Non-exclusive distribution agreement contents

  1. Definitions
  2. Term
  3. Non-exclusive distributorship
  4. Distributor obligations
  5. Supplier obligations
  6. Order procedure
  7. Forecasting (premium only)
  8. After-sales support (premium only)
  9. No assignment of Intellectual Property Rights
  10. Licence of Supplier Trade Marks (premium only)
  11. Change control (premium only)
  12. Charges
  13. Payments
  14. Confidentiality obligations
  15. Publicity (premium only)
  16. Warranties
  17. Distributor indemnity (premium only)
  18. Supplier Indemnity
  19. Force Majeure Event
  20. Effects of termination
  21. Notices
  22. Assignment (part of "General" clause in standard version)
  23. No waivers (part of "General" clause in standard version)
  24. Severability (part of "General" clause in standard version)
  25. Third party rights (part of "General" clause in standard version)
  26. Variation (part of "General" clause in standard version)
  27. Entire agreement (part of "General" clause in standard version)
  28. Law and jurisdiction (part of "General" clause in standard version)
  29. Interpretation
The standard distribution agreement is 34 pages long, while the premium distribution agreement is 45 pages long (including in each case the endnotes and the cover page). They are supplied in Word (.doc) format.

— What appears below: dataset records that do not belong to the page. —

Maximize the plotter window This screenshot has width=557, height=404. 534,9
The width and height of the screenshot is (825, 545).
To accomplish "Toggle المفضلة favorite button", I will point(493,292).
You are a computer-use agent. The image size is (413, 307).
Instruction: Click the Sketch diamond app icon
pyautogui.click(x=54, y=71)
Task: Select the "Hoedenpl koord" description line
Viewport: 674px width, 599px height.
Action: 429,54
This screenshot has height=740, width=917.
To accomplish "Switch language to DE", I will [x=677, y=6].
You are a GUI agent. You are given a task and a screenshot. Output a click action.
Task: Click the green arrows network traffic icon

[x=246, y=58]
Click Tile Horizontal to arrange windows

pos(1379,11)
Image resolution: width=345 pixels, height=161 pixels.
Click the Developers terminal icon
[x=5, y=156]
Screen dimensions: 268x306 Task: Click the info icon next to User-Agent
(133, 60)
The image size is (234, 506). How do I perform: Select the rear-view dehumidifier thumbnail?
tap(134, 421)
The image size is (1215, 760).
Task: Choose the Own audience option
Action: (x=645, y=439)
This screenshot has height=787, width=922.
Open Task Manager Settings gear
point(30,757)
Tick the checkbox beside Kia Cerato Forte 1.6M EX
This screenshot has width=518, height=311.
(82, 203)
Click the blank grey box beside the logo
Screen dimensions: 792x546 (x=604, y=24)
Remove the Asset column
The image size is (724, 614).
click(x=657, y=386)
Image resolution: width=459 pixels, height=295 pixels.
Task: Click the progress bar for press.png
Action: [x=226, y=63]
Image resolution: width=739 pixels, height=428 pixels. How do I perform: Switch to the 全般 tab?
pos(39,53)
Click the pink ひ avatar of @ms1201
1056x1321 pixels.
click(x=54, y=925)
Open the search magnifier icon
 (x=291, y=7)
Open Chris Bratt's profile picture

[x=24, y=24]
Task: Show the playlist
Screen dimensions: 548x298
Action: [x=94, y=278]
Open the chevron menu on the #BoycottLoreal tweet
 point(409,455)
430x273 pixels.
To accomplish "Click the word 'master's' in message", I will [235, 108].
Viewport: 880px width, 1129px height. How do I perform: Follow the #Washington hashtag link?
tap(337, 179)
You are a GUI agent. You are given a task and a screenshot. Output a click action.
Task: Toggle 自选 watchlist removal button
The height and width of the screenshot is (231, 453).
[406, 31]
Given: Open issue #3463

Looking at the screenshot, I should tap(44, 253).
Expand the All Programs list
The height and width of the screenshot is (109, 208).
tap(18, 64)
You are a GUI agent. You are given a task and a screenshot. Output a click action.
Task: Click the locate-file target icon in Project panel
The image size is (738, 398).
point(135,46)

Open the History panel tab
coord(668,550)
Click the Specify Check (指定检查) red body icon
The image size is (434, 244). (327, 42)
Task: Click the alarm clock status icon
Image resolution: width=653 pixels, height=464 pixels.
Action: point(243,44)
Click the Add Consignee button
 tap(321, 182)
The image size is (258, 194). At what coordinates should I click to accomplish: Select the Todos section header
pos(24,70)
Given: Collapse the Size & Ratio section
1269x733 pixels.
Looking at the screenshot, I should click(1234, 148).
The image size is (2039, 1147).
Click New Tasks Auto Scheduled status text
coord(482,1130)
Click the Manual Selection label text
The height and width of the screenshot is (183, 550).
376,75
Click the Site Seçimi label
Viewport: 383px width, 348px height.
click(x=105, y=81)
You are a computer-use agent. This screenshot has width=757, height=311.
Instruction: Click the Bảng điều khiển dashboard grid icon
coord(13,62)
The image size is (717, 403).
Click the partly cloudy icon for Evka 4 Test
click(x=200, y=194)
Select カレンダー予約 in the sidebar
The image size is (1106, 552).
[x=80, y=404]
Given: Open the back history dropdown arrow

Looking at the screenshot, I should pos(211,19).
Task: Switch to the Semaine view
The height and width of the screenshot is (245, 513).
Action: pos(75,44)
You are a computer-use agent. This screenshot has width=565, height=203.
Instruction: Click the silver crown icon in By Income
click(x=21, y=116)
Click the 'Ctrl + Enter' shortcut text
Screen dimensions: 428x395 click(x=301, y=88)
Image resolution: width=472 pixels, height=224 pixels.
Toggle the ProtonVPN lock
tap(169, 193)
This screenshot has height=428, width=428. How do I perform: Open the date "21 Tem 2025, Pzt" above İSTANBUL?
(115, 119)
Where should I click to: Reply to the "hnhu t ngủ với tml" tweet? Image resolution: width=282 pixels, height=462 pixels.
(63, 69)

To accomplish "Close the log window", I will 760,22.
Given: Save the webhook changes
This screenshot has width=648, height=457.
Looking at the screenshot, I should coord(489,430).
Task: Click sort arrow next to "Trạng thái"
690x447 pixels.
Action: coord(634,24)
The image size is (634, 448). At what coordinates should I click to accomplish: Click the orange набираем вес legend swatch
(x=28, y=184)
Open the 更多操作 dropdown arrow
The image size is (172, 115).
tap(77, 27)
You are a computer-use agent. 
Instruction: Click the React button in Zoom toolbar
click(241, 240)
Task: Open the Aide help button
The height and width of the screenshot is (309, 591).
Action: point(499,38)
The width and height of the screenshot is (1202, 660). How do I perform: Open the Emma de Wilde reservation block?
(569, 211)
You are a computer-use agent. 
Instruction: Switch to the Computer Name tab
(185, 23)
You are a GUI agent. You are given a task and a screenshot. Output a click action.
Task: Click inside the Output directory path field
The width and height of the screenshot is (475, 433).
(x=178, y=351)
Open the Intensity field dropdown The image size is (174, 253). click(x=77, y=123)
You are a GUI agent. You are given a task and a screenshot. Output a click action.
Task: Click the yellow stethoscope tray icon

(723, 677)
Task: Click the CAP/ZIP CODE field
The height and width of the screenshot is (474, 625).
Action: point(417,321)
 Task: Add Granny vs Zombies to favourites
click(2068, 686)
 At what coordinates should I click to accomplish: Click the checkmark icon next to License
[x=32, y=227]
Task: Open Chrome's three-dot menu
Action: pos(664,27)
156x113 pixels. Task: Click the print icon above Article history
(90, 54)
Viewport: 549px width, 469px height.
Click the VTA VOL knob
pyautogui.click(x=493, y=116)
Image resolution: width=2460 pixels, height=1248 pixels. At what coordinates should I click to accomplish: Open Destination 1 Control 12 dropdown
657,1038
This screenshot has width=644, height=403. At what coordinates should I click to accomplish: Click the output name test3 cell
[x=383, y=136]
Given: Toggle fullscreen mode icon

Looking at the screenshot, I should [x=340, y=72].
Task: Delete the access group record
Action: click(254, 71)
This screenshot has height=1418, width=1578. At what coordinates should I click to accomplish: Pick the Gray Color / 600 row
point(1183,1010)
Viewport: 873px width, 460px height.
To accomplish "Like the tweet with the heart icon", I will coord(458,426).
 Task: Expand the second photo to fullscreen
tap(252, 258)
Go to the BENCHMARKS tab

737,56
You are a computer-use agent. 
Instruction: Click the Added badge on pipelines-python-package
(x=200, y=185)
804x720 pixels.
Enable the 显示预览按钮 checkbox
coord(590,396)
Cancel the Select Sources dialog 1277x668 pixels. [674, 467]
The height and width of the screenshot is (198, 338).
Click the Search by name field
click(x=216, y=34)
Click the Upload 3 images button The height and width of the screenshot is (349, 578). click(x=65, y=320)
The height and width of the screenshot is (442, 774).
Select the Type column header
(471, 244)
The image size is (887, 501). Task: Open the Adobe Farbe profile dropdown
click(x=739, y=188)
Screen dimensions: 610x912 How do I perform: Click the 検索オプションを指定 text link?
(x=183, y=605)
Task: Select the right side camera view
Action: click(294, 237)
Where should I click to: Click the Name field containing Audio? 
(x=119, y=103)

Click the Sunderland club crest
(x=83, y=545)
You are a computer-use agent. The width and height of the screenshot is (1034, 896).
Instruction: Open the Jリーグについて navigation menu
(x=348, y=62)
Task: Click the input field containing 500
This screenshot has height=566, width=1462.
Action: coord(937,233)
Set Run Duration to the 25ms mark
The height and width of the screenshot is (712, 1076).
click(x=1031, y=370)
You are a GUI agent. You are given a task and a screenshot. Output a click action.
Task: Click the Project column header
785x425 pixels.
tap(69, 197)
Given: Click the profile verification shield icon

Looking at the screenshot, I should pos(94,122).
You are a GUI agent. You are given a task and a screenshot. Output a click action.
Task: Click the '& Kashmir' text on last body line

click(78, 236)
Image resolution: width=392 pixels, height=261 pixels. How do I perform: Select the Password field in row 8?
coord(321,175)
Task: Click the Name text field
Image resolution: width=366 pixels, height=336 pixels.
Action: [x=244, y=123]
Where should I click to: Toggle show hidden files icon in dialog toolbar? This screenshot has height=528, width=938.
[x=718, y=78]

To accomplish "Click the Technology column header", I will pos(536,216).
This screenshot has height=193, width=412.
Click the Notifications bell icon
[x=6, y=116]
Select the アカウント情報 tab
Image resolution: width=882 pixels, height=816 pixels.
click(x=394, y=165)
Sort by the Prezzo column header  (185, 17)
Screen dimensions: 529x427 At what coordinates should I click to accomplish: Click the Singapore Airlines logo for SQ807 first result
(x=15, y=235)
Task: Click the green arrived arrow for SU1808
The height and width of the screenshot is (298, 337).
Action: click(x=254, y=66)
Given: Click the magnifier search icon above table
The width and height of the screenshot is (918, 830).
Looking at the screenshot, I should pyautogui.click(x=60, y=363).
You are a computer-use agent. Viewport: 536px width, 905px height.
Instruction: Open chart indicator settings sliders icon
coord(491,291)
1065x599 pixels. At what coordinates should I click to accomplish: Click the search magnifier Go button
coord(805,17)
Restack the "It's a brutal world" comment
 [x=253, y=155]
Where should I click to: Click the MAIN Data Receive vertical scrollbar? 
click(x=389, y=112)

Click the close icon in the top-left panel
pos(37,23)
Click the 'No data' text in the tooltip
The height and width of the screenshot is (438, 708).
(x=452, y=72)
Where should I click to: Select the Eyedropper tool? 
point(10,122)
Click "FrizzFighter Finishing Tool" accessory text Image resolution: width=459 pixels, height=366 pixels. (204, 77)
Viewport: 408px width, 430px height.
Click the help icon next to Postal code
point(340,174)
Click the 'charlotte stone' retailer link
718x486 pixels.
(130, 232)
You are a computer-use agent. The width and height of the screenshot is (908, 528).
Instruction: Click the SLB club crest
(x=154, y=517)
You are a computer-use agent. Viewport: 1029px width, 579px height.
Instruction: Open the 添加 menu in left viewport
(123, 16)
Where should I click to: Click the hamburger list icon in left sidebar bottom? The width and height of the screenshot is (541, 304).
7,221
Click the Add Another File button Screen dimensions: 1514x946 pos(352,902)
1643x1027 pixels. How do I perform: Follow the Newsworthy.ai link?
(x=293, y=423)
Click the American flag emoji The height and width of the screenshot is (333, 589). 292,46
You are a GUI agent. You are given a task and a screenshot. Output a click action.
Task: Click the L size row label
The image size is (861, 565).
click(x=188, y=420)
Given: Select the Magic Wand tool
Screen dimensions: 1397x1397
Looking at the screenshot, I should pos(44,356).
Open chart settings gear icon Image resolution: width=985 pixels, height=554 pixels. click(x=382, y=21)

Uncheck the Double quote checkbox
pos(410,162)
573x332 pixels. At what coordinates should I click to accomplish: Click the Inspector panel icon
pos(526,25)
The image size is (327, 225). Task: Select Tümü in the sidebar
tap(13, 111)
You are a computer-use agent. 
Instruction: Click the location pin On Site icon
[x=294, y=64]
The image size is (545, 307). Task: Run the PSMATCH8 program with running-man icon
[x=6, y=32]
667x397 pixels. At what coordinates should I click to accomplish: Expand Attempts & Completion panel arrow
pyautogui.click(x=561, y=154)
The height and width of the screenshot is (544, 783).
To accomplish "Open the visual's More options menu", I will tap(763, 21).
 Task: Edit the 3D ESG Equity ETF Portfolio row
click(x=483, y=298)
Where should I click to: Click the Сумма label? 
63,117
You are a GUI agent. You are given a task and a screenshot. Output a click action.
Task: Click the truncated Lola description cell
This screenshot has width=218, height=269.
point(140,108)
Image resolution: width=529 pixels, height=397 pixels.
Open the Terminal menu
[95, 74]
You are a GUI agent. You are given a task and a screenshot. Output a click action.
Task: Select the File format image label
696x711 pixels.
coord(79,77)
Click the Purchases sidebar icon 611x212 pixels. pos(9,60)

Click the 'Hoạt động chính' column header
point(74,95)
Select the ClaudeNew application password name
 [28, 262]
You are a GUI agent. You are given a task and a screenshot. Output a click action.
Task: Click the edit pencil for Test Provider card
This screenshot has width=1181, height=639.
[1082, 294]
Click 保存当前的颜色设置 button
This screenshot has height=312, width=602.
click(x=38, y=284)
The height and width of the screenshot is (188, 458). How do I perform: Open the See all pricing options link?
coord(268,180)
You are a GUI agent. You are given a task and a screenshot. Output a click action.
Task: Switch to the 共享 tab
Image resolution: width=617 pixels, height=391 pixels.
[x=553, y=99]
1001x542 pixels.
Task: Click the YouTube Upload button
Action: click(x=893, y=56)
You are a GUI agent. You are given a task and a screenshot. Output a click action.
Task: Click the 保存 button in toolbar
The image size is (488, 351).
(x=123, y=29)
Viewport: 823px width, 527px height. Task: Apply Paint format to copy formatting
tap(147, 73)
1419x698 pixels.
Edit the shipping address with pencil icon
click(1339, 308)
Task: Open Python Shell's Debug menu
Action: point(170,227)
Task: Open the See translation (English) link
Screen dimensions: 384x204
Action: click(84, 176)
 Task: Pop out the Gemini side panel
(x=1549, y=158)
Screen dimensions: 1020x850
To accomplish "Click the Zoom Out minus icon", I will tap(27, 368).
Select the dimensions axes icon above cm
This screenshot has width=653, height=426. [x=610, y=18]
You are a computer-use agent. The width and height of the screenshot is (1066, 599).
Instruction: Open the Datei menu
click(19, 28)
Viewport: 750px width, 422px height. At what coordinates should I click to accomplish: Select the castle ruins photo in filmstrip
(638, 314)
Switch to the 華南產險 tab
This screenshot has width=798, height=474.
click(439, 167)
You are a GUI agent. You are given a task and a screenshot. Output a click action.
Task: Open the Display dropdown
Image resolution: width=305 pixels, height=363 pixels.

Can the non-exclusive distribution agreement be used in respect of market that is defined by sector, rather than territory?

A little adaptation is needed if you wish to define the relevant market in some way other than by territory. One advantage of territorial markets is that they can be defined with a high degree of certainty. If you wish to use sectoral distictions, take care to minimise ambiguity and vagueness.

What does the distributor have to provide to the supplier under the reporting clause?

The brief reporting clause from the standard template is quoted below:

"The Distributor will during the Term prepare and keep appropriate, accurate and up-to-date accounts and business records (including [insert details]) and within 10 Business Days following receipt of a written request from the Supplier, supply to the Supplier copies of any or all of these accounts and records."

More detailed reporting clauses are included in the premium document.

What does the legal compliance clause do?

This clause requires the distributor to comply with the laws in the territory in which it operates, and to obtain all licences, permits and approvals that are required for the operation of the distributorship. Of course, the distributor has to do these things anyway, but this clause ensures that the failure to do them constitutes a breach of contract, creating rights for the supplier against the distributor.

What after-sales support is the distributor supposed to provide under this premium variant?

The (entirely optional) support clause provides that the distributor will provide "first line" support to customers, while the supplier will provide "second line" support to the distributor. The precise content of these different levels of support will vary dramatically with the nature of the products. For this reason, very abstract definitions are used. First line support is defined as "support in relation to the use of the Products and in relation to defects in the Products"; whereas second line support is defined as "support in relation to defects in the Products only". If you use the after-sales support clause, you will probably want to add some flesh to these skeletal definitions.

What happens under the distribution contract if products are defective?

The supplier warrants to the distributor that the products will be of satisfactory quality. If they are not, then the distributor has a right to return the products for a credit of the price or replacements, plus in either case a credit of the return costs. The choice of remedy may be granted to either party. This contractual right may be specified to be subject to any other legal rights the distributor has in the circumstances.